Ruginya, karena jarang yang hendak beribadah ini, travel yang mengurusi juga
sedikit, dan menurut saya, service nya kurang kompetitif dengan harga yang
MELAMBUNG (apalagi pakai kurs dollar). Memilih travel yang akan mengurusi
perjalanan ini pun susah susah gampang. Apalagi yang menjalankan bukan orang NZ
asli tapi pendatang seperti India, Srilanka atau Pakistan. Yaaa beda saja sih,sepertinya kalau westerner yang mengurusi akan jauh lebih profesional.
Anyway,
diantara dua agen yang saya temui, satu adalah agen besar bermarkas di
Australia dan NZ (sebutlah agen A), sedangkan yang satu NZ dan Fiji (agen B).
Agen A sudah saya hubungi sejak awal Maret, tapi SLOOOOW banget jawab email.
Jadi keki. Telpon pun kadang tidak diangkat. Mungkin karena base mereka di
Australia. Saya bertanya masalah student visa saya yang masih belum jelas
apakah boleh melamar visa haji lewat NZ. Akhirnyaaaa setelah menunggu lamaaaa,
2 minggu lalu mereka membalas email saya dengan SORRY, WE CAN’T HELP YOU ON
THIS. Mengecewakan, apalagi harga mereka
jauh lebih murah dari travel B.
Long
story short, travel B tiba tiba menghubungi kami malam Jumat minggu lalu. Itu
karena saya pernah menulis expression of interest ke mereka. Dan travel B ini
meyakinkan bahwa VISA SAYA BOLEH MELAMAR HAJI. Saya jelas tidak percaya dong.

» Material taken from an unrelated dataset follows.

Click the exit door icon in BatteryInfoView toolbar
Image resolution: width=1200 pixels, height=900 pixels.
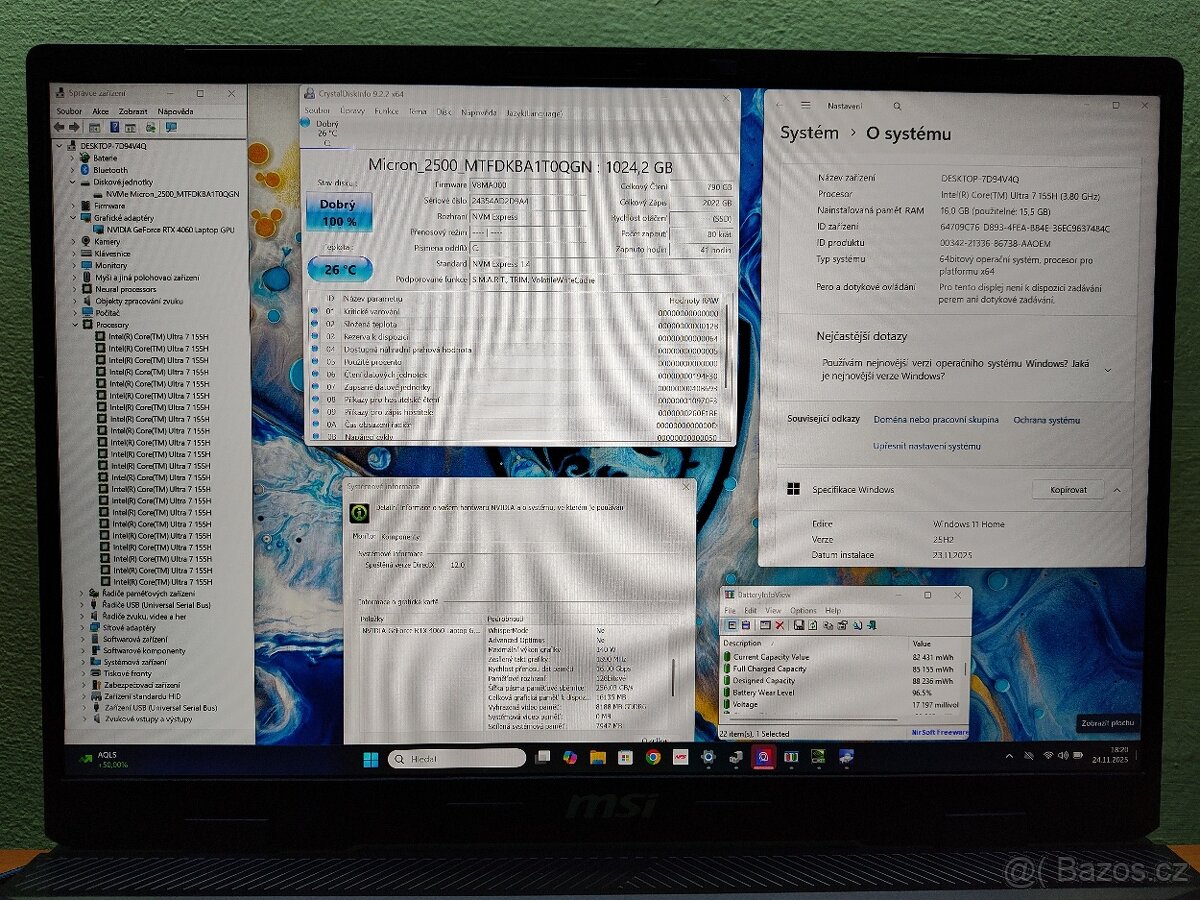tap(871, 626)
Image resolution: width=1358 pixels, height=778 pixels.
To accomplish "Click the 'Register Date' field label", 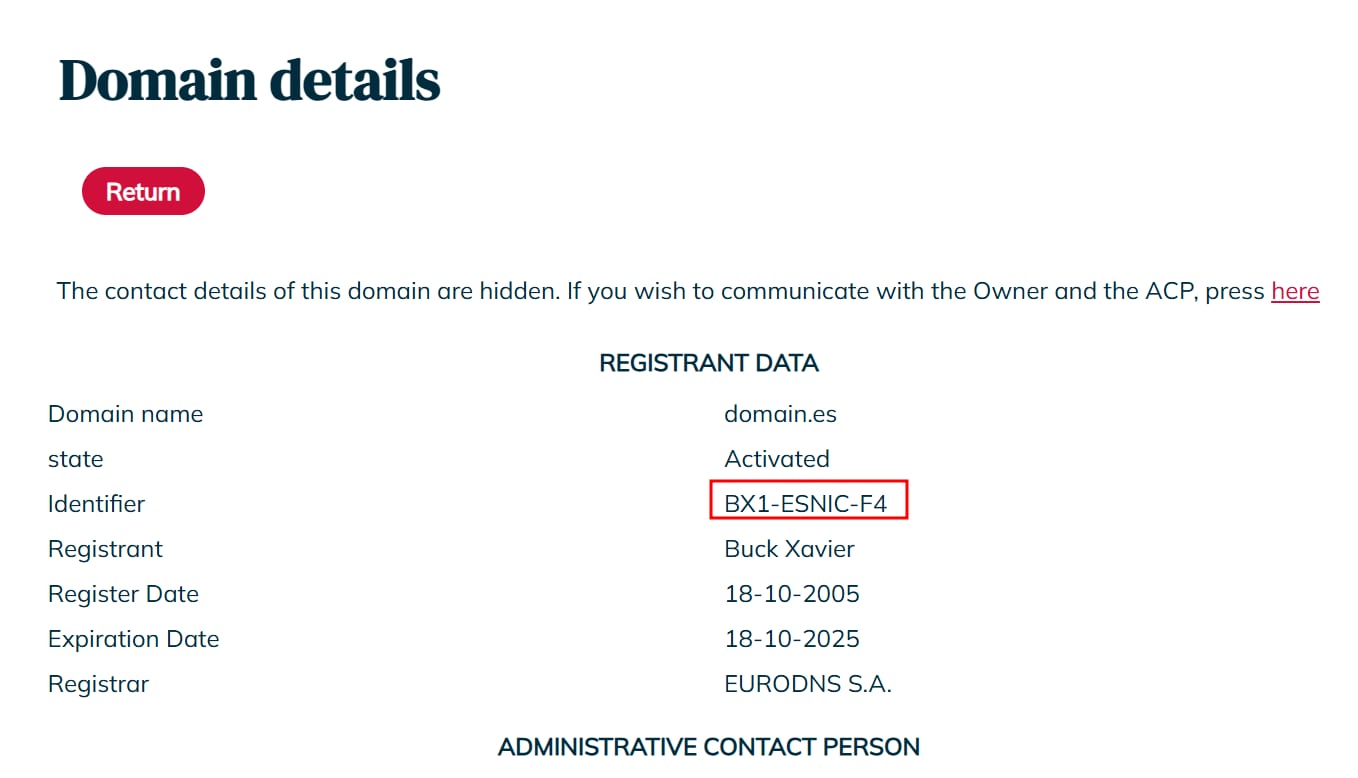I will pyautogui.click(x=123, y=594).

Apalagi travel A sudah menyebut mereka sudah dikonfirm oleh konsulat Arab Saudi
di Auckland. Akhirnya, saya sendiri yang telpon ke konsulat Arab Saudi. Dan
akhirnya dikonfirm boleh melamar haji. Lega.
Untuk
service sendiri, travel B yang lebih mahal memang tampak jauh lebih
profesional. Web mereka interaktif, bahkan kita bisa melihat berapa jumlah uang
yang kita bayarkan dan berapa sisanya. Lalu semua jamaah dikumpulkan di FB
page, ada juga WA grup untuk hajj class. Hotel mereka juga di swissotel Makkah
di Makkah tower, di ring terdekat dengan Ka’bah, dan yang di Madinah di
Movenpick, NO AZIZIYAH apartment. Saya juga baru ngeh aziziyah apartment ini
adalah apartemen penduduk Makkah yang bisa disewa selama musim haji (tentu
dengan harga yang lebih murah dari hotel). Resiko di Aziziyah, kita akan sering
packing dan unpacking, yang membuat lelah jamaah. Kalau di hotel, apalagi yang
paling dekat dengan Ka’bah, kelelahan itu bisa dikurangi. Email saya juga
berbalas cepat dengan customer service yang bukan orang India atau Pakistan
sepertinya (namanya Hesham Jones), dan Inggrisnya oke. Selain itu mereka tidak
terbang langsung ke Jeddah tapi berhenti semalam di Kolombo, Srilanka untuk
istirahat di hotel di Srilanka yang juga ditanggung travel. Lalu akan ada kelas
haji (4 kali sebelum berangkat), lunch provided, dengan shekh lulusan Makkah
(katanya). Yang termahal ya hotel itu yang mencapai 41 juta untuk 10 hari di
Mekkah dan 9 hari di Medinah. Itu pun kami tidak bertahan selama itu di
Madinah, hanya 2 hari, kami kembali bertolak ke Auckland (with extra charge
hehe). Dan akhirnya, dengan berbagai pertimbangan, bismillahirrahmaannirrahiim, kami memutuskan melaksanakan
perjalanan ini melalui travel B. Lebih mahal 10 jutaan, tapi lebih terjamin
akan diurusi (sepertinya) hehe.
There
you go. I tell you the story. Perjuangan kami masih jauh untuk trip ini. Meski
sudah di konfirm konsulat, saya masih ketar ketir dengan status student visa
saya melamar haji. Tapi semuanya sudah Digariskan Allah SWT. Kita ini hanya
menjalani saja. Setidaknya satu lagi pengalaman saya bertambah, tahu seluk
beluk bagaimana orang pergi haji dari luar negeri. Doakan perjuangan kami untuk nazar besar ini yah. Amiin. Semoga bermanfaat, amin.